Le cuoche ed i ferrovieri,
i russi e gli inventori;
gli assaggiatori di vino;
i saltimbanchi e i lustrascarpe,
quelli del primo tram del mattino
che sbadigliano nelle sciarpe”.

Così Minosse orribilmente ringhia
dai megafoni di Porta Nuova
nell’angoscia dei lunedì mattina
che intendere non può chi non la prova.

Megafoni, treni e lunedì

Così Minosse orribilmente ringhia
dai megafoni di Porta Nuova
nell’angoscia dei lunedì mattina
che intendere non può chi non la prova.

Minosse ringhia separando la marea di gente che si presenta in stazione pronta a salire su un treno. Quella creata da Primo Levi è un’immagine in cui vediamo sovrapporsi diversi livelli di lettura: prima di tutto, ci accorgiamo del richiamo dantesco, del “divino” che si mescola all’umano con un elenco di uomini di ogni genere che si recano al lavoro.

Poi, ci rendiamo conto dell’intimità che permea il componimento: il luogo rappresentato è la familiarissima stazione di Porta Nuova, posto che Levi conosce benissimo e che, essendo una stazione, per sua natura correliamo alle partenze, agli inizi e ai viaggi.

L’immagine di Minosse, poi, ha a che vedere sì con il mito dantesco, ma anche con il ricordo – ancora vivissimo e doloroso – di quegli uomini che distinguevano i sommersi dai salvati durante l’esperienza dei lager.

• **RECORD ESTRATTI**
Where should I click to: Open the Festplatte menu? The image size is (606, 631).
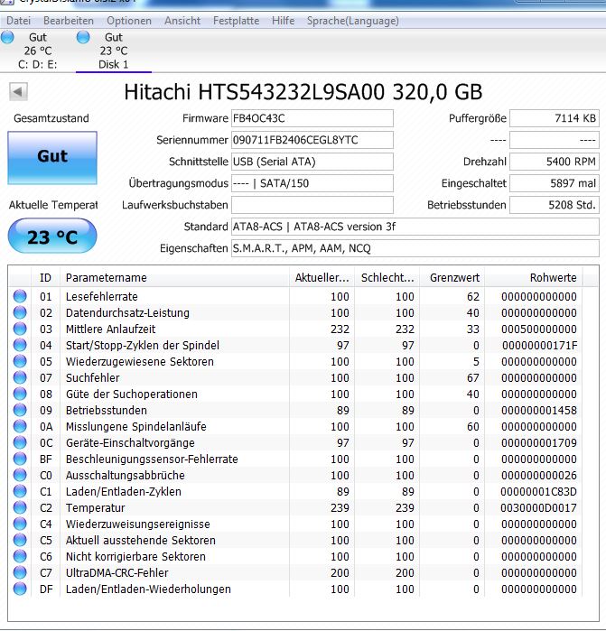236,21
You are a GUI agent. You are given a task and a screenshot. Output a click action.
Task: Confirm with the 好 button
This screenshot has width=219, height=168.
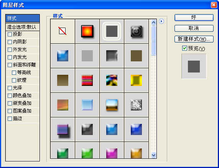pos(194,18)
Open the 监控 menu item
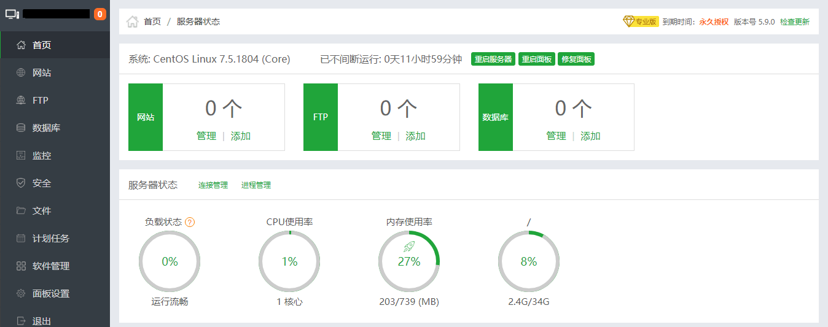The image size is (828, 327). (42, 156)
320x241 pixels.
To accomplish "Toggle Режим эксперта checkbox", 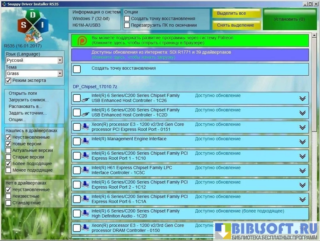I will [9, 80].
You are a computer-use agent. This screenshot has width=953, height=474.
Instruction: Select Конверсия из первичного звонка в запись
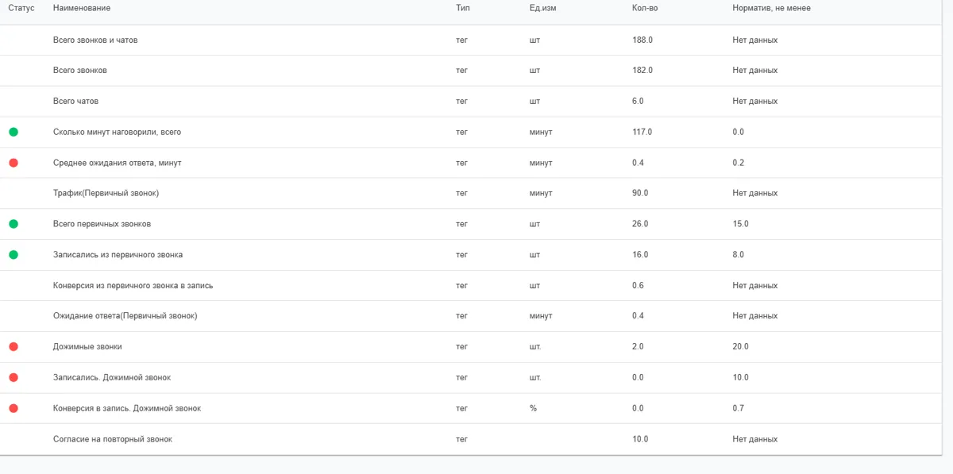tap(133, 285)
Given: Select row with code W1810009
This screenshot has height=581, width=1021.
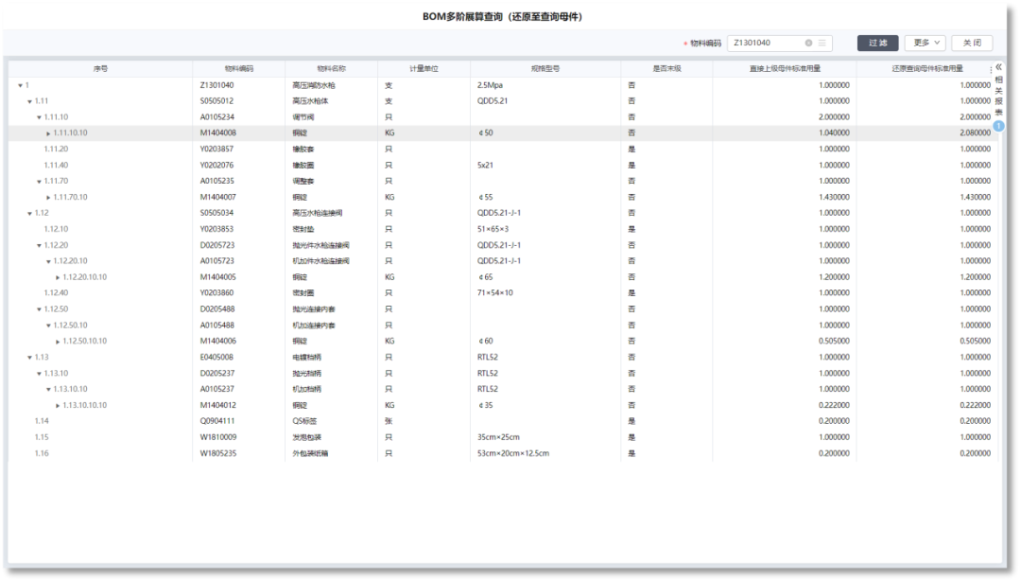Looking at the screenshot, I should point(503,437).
...
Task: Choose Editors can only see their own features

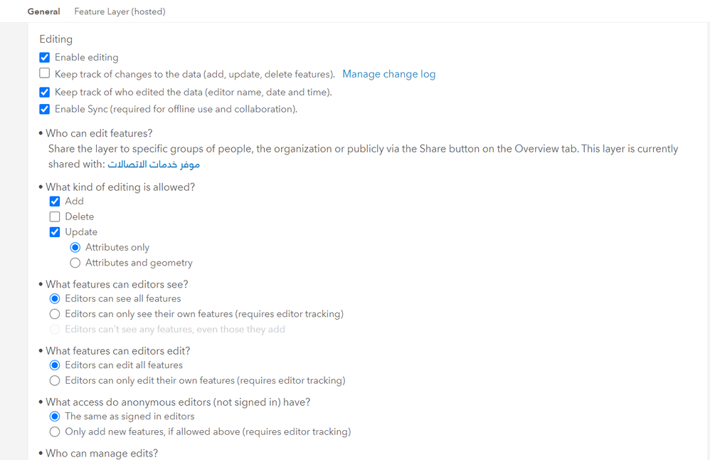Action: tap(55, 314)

• **CONSEGNA 1**
Rispondi a queste domande sul brano dedicato a Minosse e a Porta Nuova:
(a) Da dove ringhia Minosse, secondo i versi?
(b) Chi ha creato l'immagine di Minosse, secondo il commento?
(c) A che cosa correliamo una stazione per sua natura?
• **CONSEGNA 2**
Queste affermazioni concordano con il brano su Minosse e Porta Nuova? Rispondi sì o no e cita le parole decisive.
(a) Nell'elenco dei versi compaiono gli assaggiatori di vino.
(b) Levi conosceva poco la stazione di Porta Nuova.
(c) L'immagine di Minosse è legata anche al ricordo dei lager.
• **CONSEGNA 3**
Riprendi il commento su Primo Levi e la stazione di Porta Nuova e proseguilo dopo la sua ultima frase.

• **SPAZIO RISPOSTA 1**
(a) Dai megafoni di Porta Nuova.
(b) Primo Levi.
(c) Alle partenze, agli inizi e ai viaggi.

• **SPAZIO RISPOSTA 2**
(a) Sì: "gli assaggiatori di vino".
(b) No: "posto che Levi conosce benissimo".
(c) Sì: "il ricordo – ancora vivissimo e doloroso – di quegli uomini che distinguevano i sommersi dai salvati durante l’esperienza dei lager".

• **SPAZIO RISPOSTA 3**
Tanti livelli che si mescolano, come fossero ingredienti preziosi e complementari, per far venire alla luce una suggestione che emerge con circolarità nel titolo e nei versi finali della poesia: è “l’angoscia dei lunedì mattina – che si susseguono uno dopo l’altro, con ciclicità e monotonia -/ che intendere non può chi non la prova“.

Primo Levi

Primo Levi nasce a Torino il 31 luglio 1919, da una famiglia di origini ebraiche sefardite. Il padre, ingegnere elettronico, lavora lontano da casa ma, pur essendo praticamente assente nella vita del figlio, gli infonde la passione per le scienze e la letteratura. Trascorre un’infanzia tranquilla, eccezion fatta per i problemi di salute che arrivano di frequente.

Si iscrive al ginnasio e poi all’università, portando a termine il percorso di studi in chimica e laureandosi nel 1941.

A questo punto, la Storia entra prepotente nell’esistenza di Primo Levi, un giovane con tutta la vita davanti. Come tante altre persone innocenti, anche lui viene deportato in uno dei campi di concentramento ideati da Hitler.

Prima viene mandato a Fossoli, uno dei due campi esistenti in Italia. Poi, viene trasferito a Buna-Monowitz-Auschwitz, dove resterà fino al 26 febbraio 1945, giorno in cui avviene la liberazione dei detenuti superstiti dal campo.

Ciò che permette a Primo Levi di sopravvivere alle sofferenze – fisiche e morali – di cui è testimone ogni giorno, è proprio la laurea in chimica. Il giovane, infatti, viene adoperato in qualità di “specialista” in una fabbrica di gomma.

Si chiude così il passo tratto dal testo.